Can you reproduce word for word only the lines from the one containing "housing's bottom corner" through the one containing "Action: point(348,469)", both of those included?

__Source records__
◆ ◆ ◆ ◆ ◆

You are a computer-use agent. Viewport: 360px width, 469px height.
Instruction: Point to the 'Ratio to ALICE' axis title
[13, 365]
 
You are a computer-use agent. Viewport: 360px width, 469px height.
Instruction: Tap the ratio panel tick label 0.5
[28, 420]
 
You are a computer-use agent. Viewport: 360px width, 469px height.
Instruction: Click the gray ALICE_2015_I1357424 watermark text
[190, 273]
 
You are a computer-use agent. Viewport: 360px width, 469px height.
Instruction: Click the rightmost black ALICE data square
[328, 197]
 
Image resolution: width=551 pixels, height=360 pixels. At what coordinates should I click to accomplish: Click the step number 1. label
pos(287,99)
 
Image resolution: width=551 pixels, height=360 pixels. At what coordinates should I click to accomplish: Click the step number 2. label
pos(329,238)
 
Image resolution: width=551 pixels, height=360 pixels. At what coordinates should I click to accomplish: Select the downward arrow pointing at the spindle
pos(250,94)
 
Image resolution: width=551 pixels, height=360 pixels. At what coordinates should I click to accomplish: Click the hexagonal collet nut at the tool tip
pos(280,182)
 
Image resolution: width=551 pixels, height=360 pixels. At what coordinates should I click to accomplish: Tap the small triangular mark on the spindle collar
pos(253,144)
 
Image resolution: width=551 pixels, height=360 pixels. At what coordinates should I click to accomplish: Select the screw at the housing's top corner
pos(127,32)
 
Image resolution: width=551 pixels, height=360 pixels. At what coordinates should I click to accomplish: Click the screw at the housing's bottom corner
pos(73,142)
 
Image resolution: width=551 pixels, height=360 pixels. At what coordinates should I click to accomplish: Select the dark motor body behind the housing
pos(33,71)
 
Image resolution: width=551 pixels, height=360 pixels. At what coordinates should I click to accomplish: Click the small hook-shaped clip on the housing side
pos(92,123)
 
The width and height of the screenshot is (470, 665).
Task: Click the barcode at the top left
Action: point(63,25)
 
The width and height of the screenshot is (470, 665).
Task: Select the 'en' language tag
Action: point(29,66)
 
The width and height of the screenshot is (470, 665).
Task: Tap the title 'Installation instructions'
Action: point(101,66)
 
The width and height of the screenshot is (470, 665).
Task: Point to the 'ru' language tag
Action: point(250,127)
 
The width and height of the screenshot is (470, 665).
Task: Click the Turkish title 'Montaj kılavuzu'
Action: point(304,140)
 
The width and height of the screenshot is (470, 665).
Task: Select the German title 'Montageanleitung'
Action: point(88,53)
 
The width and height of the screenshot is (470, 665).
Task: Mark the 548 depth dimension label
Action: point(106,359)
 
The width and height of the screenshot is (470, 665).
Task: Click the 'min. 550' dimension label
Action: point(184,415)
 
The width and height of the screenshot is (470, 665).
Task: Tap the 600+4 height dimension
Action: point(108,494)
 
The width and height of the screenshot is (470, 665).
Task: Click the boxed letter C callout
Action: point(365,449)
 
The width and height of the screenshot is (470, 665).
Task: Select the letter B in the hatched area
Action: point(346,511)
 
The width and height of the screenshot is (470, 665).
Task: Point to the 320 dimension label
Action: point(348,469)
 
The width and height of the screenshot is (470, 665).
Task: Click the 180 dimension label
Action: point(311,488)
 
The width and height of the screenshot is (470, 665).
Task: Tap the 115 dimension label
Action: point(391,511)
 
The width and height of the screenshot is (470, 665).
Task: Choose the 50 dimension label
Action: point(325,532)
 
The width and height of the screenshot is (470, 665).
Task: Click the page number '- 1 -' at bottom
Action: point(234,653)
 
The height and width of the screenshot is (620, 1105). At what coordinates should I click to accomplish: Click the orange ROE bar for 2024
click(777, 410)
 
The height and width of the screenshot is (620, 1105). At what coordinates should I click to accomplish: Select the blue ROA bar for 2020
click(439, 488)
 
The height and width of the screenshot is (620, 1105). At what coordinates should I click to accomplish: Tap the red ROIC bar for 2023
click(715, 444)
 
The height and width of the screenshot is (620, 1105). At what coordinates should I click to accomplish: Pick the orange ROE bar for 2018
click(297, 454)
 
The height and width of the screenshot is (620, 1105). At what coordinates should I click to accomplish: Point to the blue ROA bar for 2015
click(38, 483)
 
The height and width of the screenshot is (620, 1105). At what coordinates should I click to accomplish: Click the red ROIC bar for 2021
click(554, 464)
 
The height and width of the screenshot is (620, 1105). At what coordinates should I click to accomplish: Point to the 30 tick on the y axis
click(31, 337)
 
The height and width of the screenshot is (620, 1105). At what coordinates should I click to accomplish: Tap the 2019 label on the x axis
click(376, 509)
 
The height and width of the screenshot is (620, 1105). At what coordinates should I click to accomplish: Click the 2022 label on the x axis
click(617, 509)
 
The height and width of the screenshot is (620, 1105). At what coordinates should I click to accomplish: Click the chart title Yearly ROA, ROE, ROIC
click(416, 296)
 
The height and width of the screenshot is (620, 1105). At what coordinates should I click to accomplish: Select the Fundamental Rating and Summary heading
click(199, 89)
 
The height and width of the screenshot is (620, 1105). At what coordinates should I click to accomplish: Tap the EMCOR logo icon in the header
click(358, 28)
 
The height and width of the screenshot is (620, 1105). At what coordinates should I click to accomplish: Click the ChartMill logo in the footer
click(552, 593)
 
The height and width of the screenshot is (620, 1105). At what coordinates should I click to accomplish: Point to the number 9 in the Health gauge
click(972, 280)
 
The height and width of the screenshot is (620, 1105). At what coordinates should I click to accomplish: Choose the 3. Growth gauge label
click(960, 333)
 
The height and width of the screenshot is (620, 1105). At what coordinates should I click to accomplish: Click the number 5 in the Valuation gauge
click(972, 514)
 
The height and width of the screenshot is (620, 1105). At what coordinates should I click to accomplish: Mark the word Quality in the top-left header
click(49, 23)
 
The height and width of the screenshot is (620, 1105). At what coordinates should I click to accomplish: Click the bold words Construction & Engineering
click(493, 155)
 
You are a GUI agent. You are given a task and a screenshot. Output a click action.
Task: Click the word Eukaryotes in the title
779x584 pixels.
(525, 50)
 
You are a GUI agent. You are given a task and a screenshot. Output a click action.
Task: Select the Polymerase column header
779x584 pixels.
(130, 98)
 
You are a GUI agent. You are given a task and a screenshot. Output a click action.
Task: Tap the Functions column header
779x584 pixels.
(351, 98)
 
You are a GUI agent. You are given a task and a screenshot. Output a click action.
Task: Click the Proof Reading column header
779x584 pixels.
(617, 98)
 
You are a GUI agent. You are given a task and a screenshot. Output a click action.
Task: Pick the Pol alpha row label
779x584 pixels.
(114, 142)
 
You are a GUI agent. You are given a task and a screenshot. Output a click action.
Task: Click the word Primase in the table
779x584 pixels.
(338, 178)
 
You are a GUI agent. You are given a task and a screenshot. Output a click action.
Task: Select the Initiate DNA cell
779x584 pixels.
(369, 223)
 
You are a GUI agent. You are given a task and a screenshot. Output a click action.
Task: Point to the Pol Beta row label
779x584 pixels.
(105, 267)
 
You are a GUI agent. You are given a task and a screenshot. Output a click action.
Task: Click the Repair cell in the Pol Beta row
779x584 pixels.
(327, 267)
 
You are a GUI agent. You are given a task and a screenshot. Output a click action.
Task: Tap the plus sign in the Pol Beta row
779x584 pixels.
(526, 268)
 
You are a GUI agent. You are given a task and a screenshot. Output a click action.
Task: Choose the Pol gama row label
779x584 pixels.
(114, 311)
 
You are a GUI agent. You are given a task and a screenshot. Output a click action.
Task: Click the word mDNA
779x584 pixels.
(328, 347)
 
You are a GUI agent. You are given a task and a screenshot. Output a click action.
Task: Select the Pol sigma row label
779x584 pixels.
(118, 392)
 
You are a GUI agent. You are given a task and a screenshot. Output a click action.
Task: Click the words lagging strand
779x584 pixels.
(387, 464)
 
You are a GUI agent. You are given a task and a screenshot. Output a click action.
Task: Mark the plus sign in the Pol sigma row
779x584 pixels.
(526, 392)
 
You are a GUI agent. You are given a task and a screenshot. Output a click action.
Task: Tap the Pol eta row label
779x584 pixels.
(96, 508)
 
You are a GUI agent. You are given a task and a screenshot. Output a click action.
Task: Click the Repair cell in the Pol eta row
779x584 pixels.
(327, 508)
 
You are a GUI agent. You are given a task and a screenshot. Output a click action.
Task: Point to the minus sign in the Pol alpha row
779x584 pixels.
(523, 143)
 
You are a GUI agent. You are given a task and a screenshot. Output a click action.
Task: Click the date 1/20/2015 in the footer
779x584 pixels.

◆ ◆ ◆ ◆ ◆

__Response to the exercise__
Image resolution: width=551 pixels, height=360 pixels. At what coordinates should I click to accomplish: Click the screw at the housing's bottom corner
pos(73,142)
 
Image resolution: width=551 pixels, height=360 pixels. At what coordinates should I click to accomplish: Select the dark motor body behind the housing
pos(33,71)
 
Image resolution: width=551 pixels, height=360 pixels. At what coordinates should I click to accomplish: Click the small hook-shaped clip on the housing side
pos(92,123)
 
The width and height of the screenshot is (470, 665).
Task: Click the barcode at the top left
Action: point(63,25)
 
The width and height of the screenshot is (470, 665).
Task: Select the 'en' language tag
Action: point(29,66)
 
The width and height of the screenshot is (470, 665).
Task: Tap the title 'Installation instructions'
Action: point(101,66)
 
The width and height of the screenshot is (470, 665).
Task: Point to the 'ru' language tag
Action: point(250,127)
 
The width and height of the screenshot is (470, 665).
Task: Click the Turkish title 'Montaj kılavuzu'
Action: point(304,140)
 
The width and height of the screenshot is (470, 665).
Task: Select the German title 'Montageanleitung'
Action: point(88,53)
 
The width and height of the screenshot is (470, 665).
Task: Mark the 548 depth dimension label
Action: point(106,359)
 
The width and height of the screenshot is (470, 665).
Task: Click the 'min. 550' dimension label
Action: point(184,415)
 
The width and height of the screenshot is (470, 665).
Task: Tap the 600+4 height dimension
Action: point(108,494)
 
The width and height of the screenshot is (470, 665).
Task: Click the boxed letter C callout
Action: point(365,449)
 
The width and height of the screenshot is (470, 665).
Task: Select the letter B in the hatched area
Action: point(346,511)
 
The width and height of the screenshot is (470, 665).
Task: Point to the 320 dimension label
Action: point(348,469)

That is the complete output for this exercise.